WHAT IS BEING ASKED: Lay out the entries from the line containing "Image resolution: width=870" through the end of the entries as a JSON list of strings, one string per line, skipping blank lines and leaving out the pictures.

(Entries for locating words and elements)
»»
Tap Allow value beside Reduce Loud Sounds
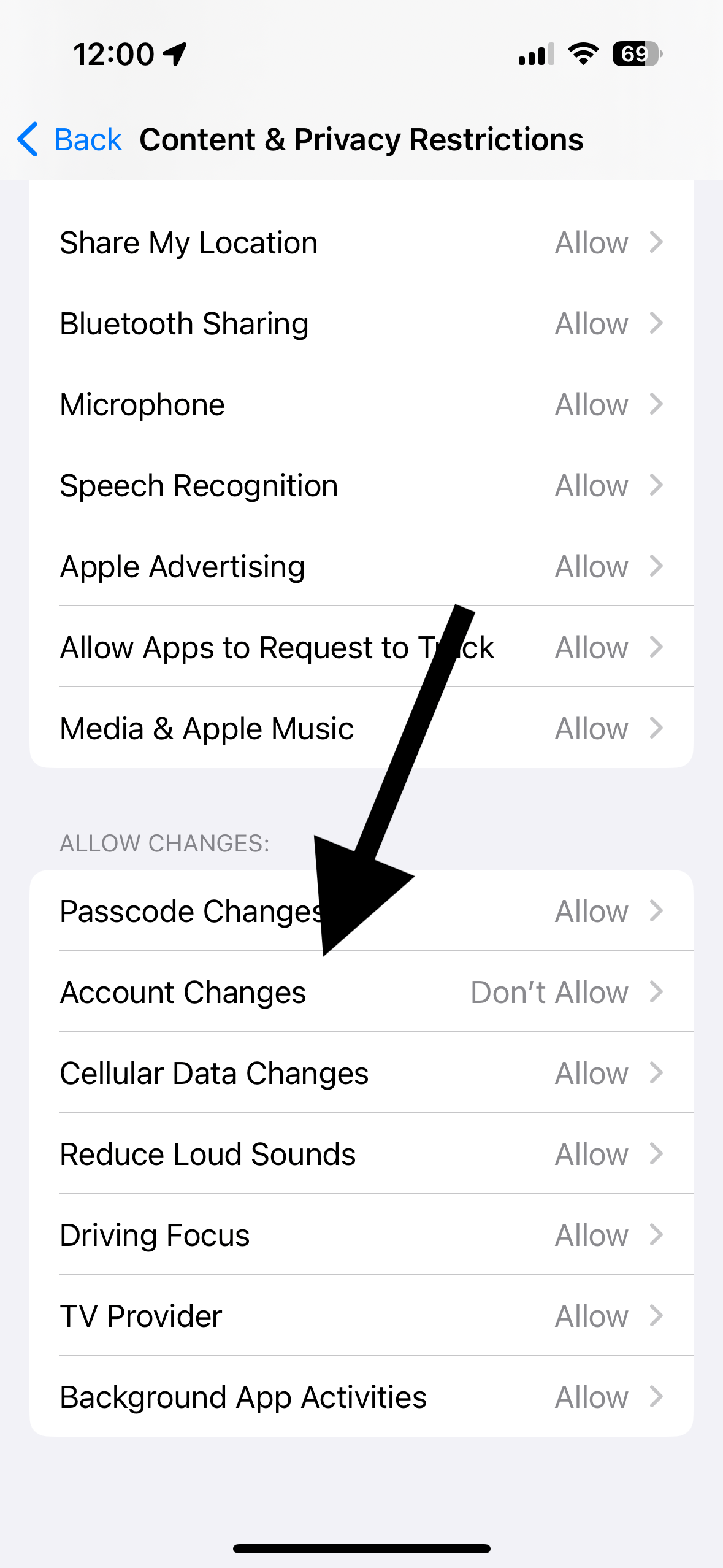click(592, 1154)
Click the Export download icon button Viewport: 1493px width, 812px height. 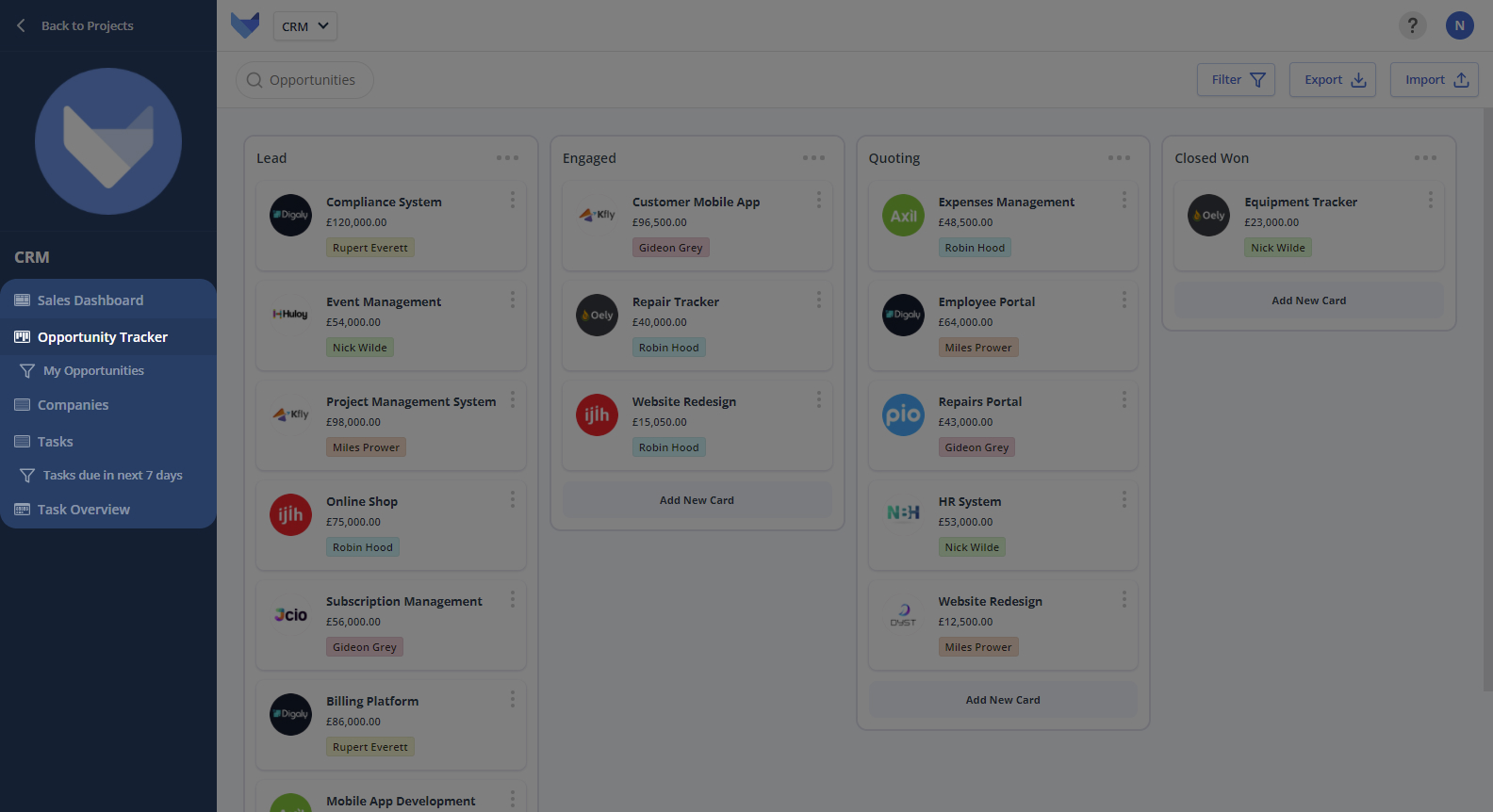[x=1332, y=80]
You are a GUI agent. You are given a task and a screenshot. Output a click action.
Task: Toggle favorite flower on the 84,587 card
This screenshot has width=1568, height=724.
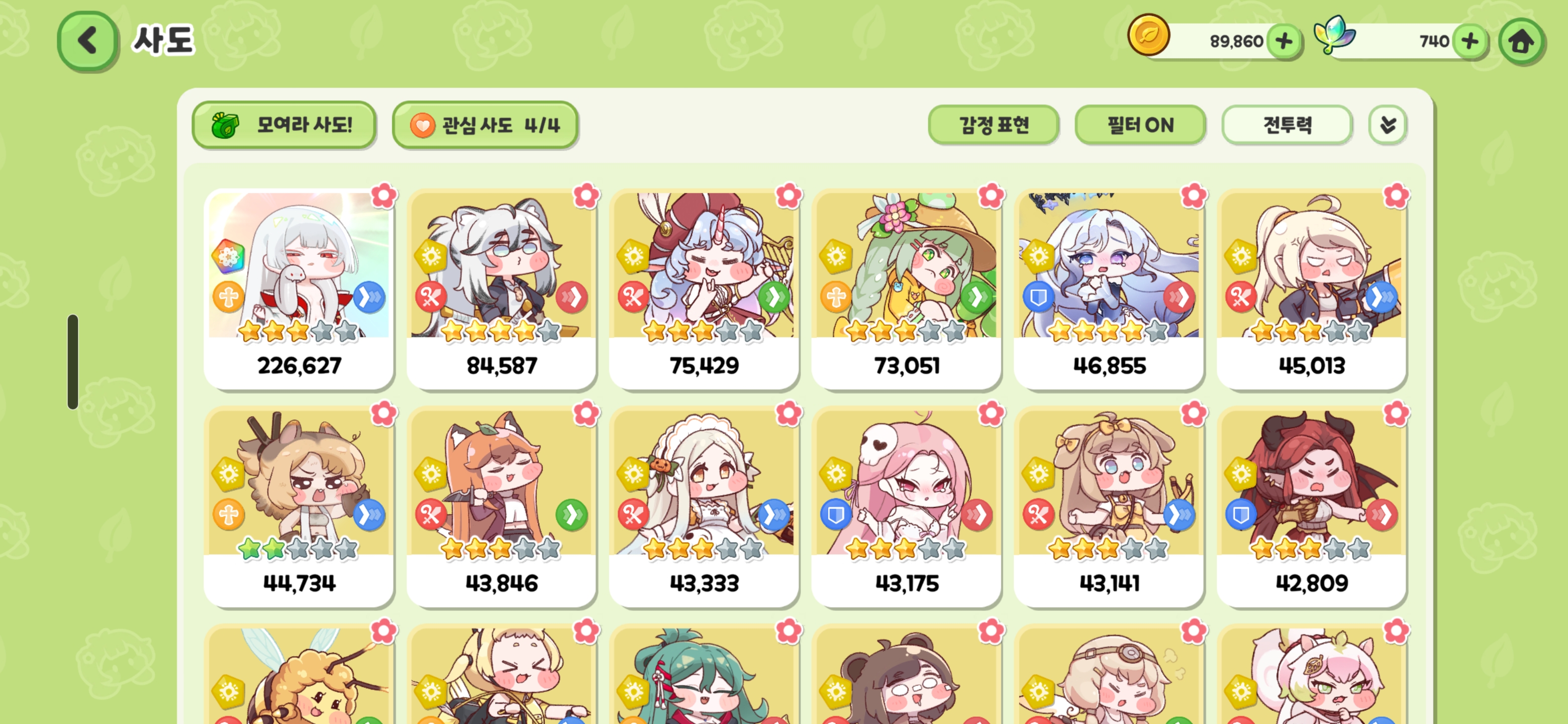click(x=586, y=196)
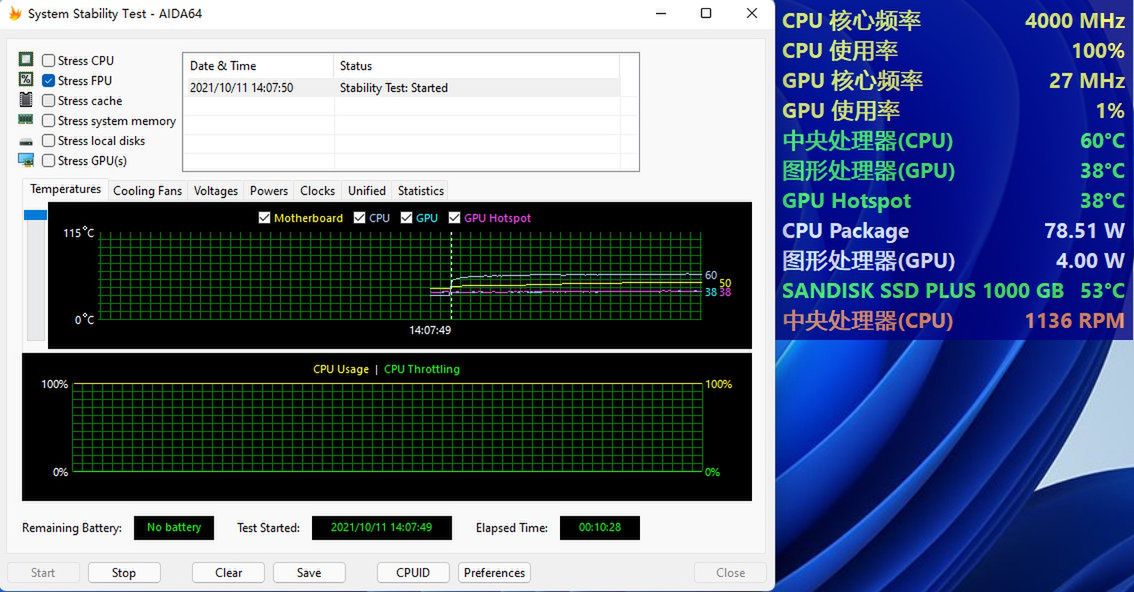Uncheck the GPU Hotspot graph checkbox

(454, 217)
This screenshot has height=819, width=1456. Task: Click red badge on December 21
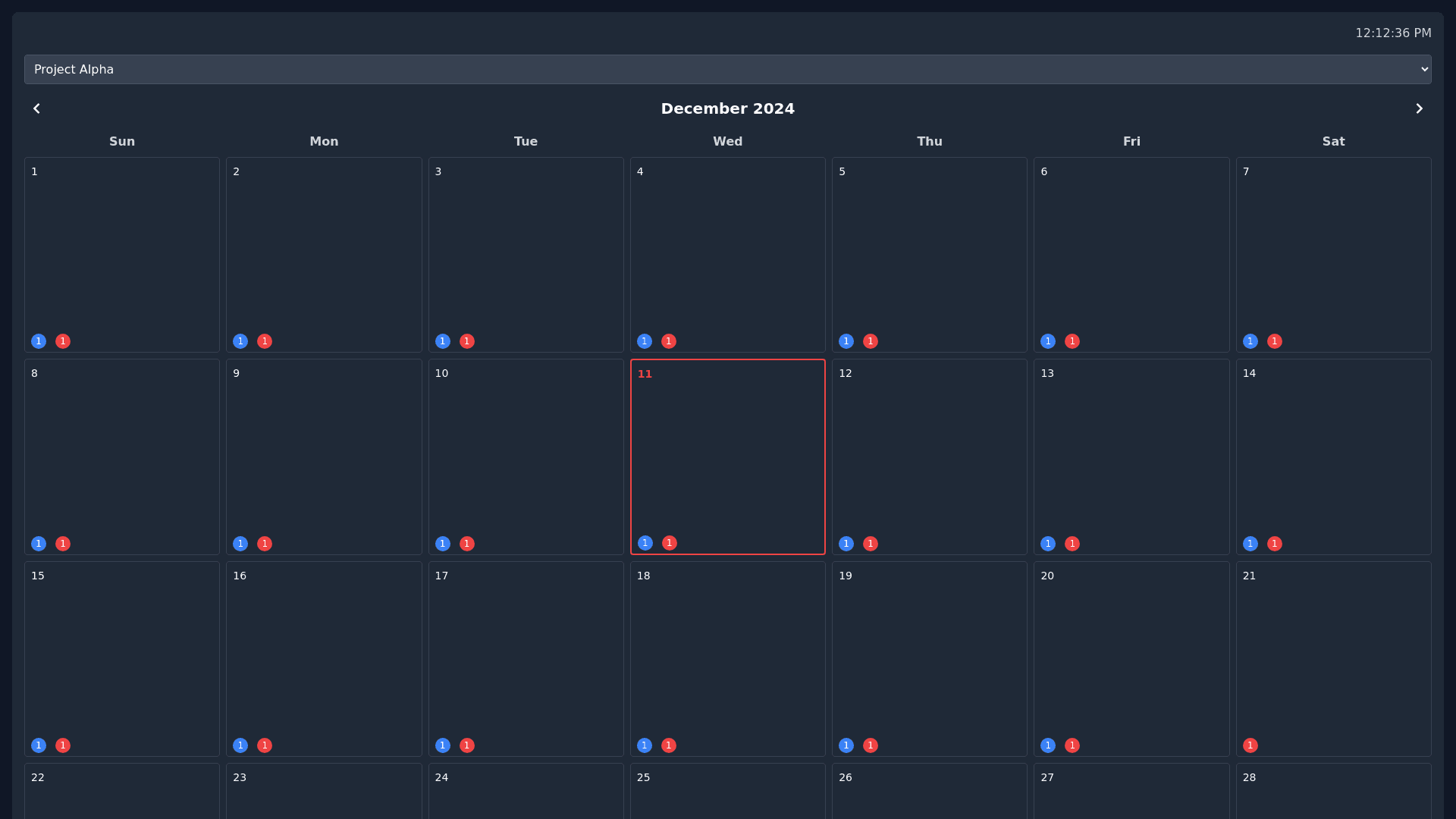(x=1250, y=745)
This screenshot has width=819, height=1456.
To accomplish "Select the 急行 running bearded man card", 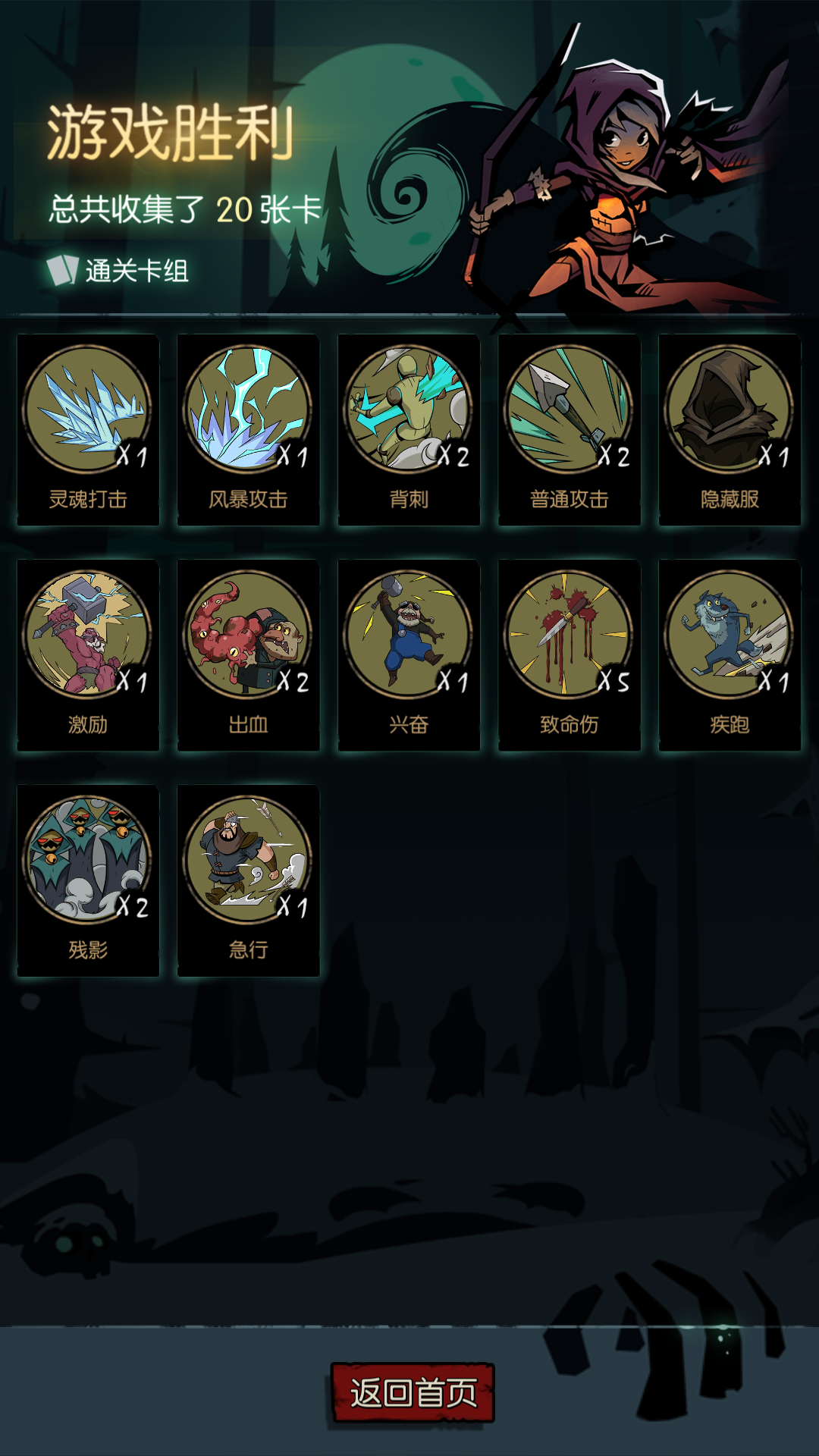I will point(248,880).
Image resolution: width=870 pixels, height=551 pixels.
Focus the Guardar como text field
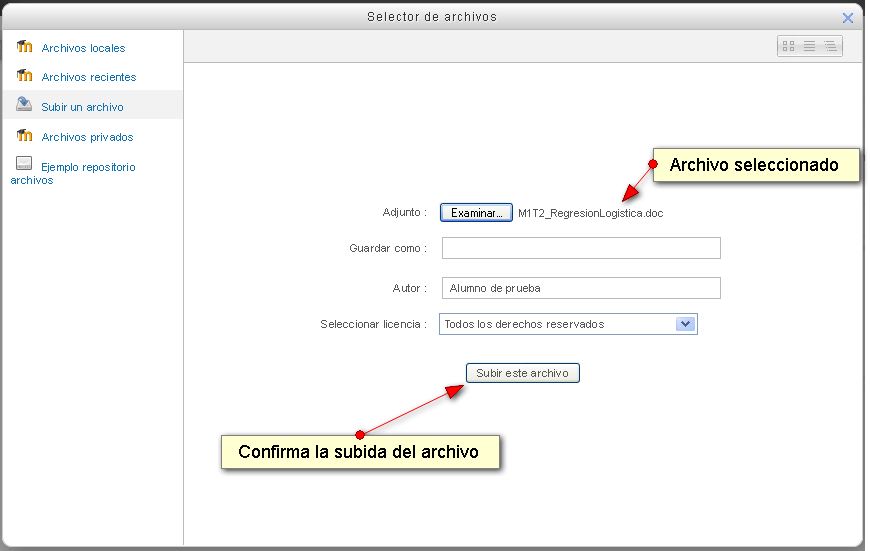click(x=581, y=248)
««
RESULT BELOW:
[
  "Image resolution: width=870 pixels, height=551 pixels.",
  "Focus the Guardar como text field",
  "click(x=581, y=248)"
]